> _EXCERPTED TEXT_:
····················

English

Workers Struggles: The Americas

The World Socialist Web Site invites workers and other readers to contribute to this regular feature by e-mailing information to: editor@wsws.org

Latin America

Argentine municipal workers threaten to strike

An assembly of municipal workers in the city of Gualeguaychu in Entre Rios province has called a strike and rally for this Friday. The rally is expected to include hundreds of municipal workers from across the province, particularly from the cities of Concordia and Concepcion del Uruguay. All three are important cities on the border with Uruguay. The workers seek to press city authorities to suspend work rules that abolish educational benefits and cut pay for overtime.

Bolivia: protests continue against Mesa administration

This week, workers, students, peasants and small businesspeople will rally at refineries in Santa Cruz and other Bolivian cities to protest increases in the price of fuel and to press for the resignation of President Carlos Mesa.

····················

> _ENTRIES SUPPLIED_:

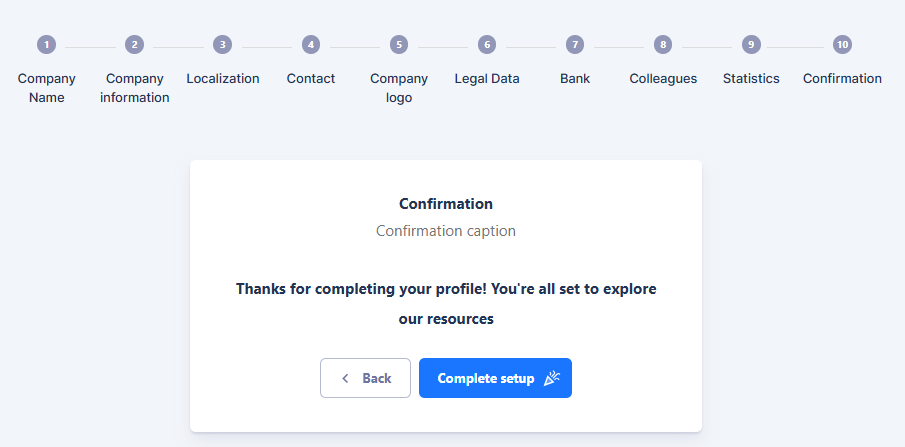Open the Company Name step label
905x447 pixels.
47,88
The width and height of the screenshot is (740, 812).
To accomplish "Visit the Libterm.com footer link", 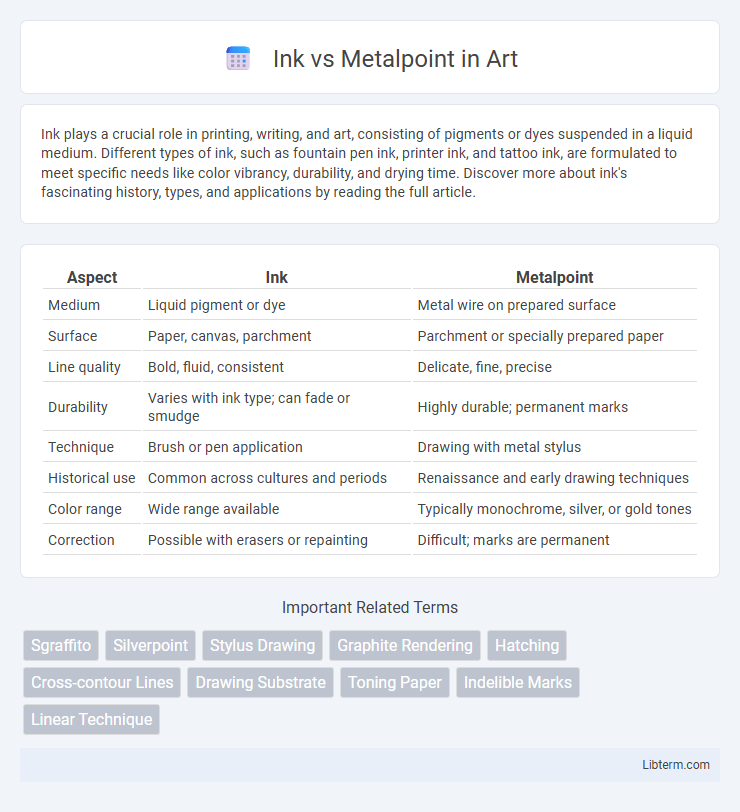I will coord(676,764).
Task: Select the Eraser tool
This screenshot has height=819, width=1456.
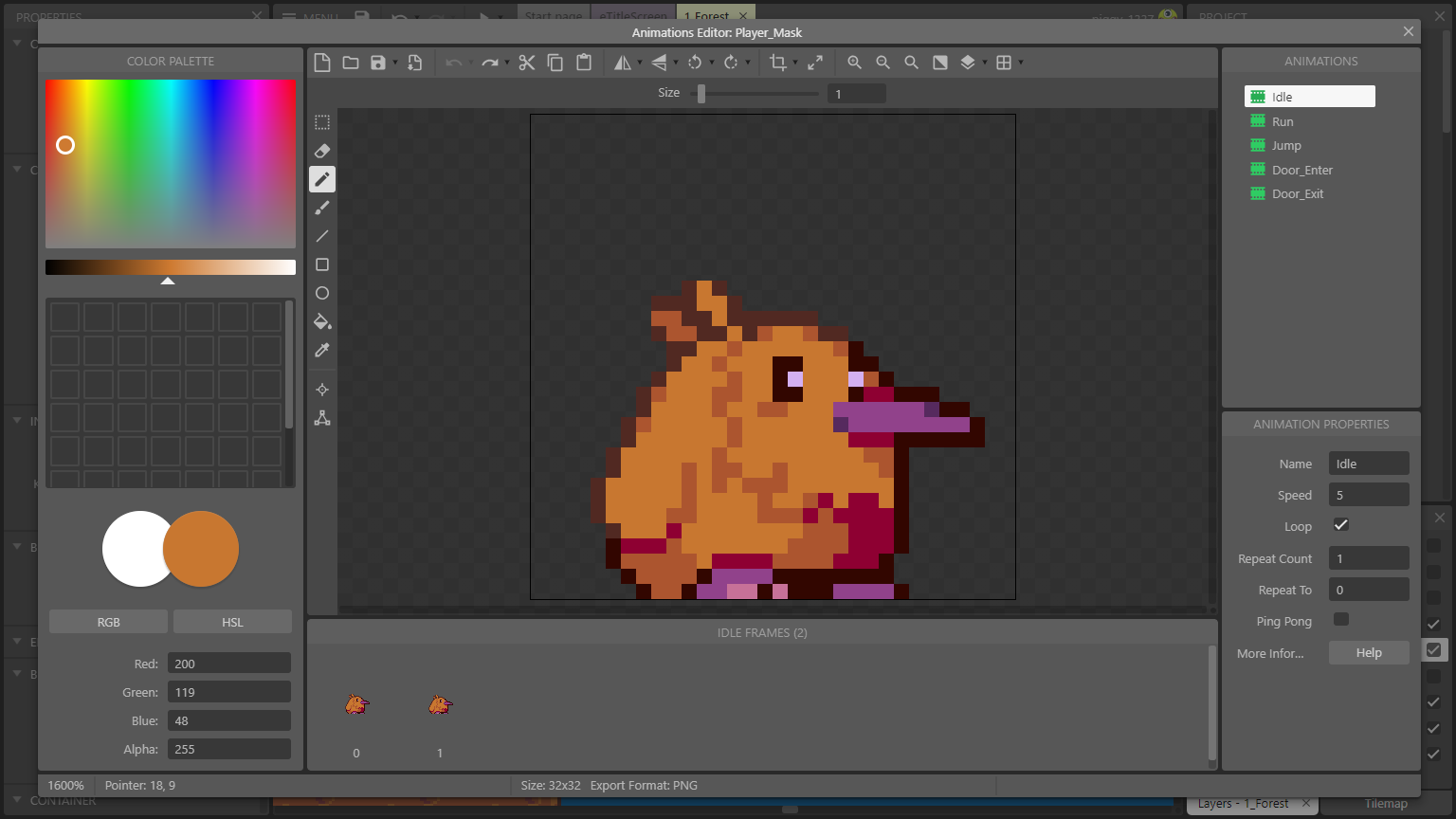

····················

> _REQUIREMENT 1_: Return the passage of the Workers Struggles text starting at "An assembly of" and ending at "pay for overtime.".
> _REQUIREMENT 2_:
Answer these questions from the Workers Struggles text:
(a) In which province is the city of Gualeguaychu?
(b) Whose resignation are the Bolivian protesters pressing for?
(c) Where will the Bolivian rallies be held this week?
The rows are not needed for any of this work.

> _YOUR SOLUTION 1_:
An assembly of municipal workers in the city of Gualeguaychu in Entre Rios province has called a strike and rally for this Friday. The rally is expected to include hundreds of municipal workers from across the province, particularly from the cities of Concordia and Concepcion del Uruguay. All three are important cities on the border with Uruguay. The workers seek to press city authorities to suspend work rules that abolish educational benefits and cut pay for overtime.

> _YOUR SOLUTION 2_:
(a) Entre Rios
(b) President Carlos Mesa's
(c) At refineries in Santa Cruz and other Bolivian cities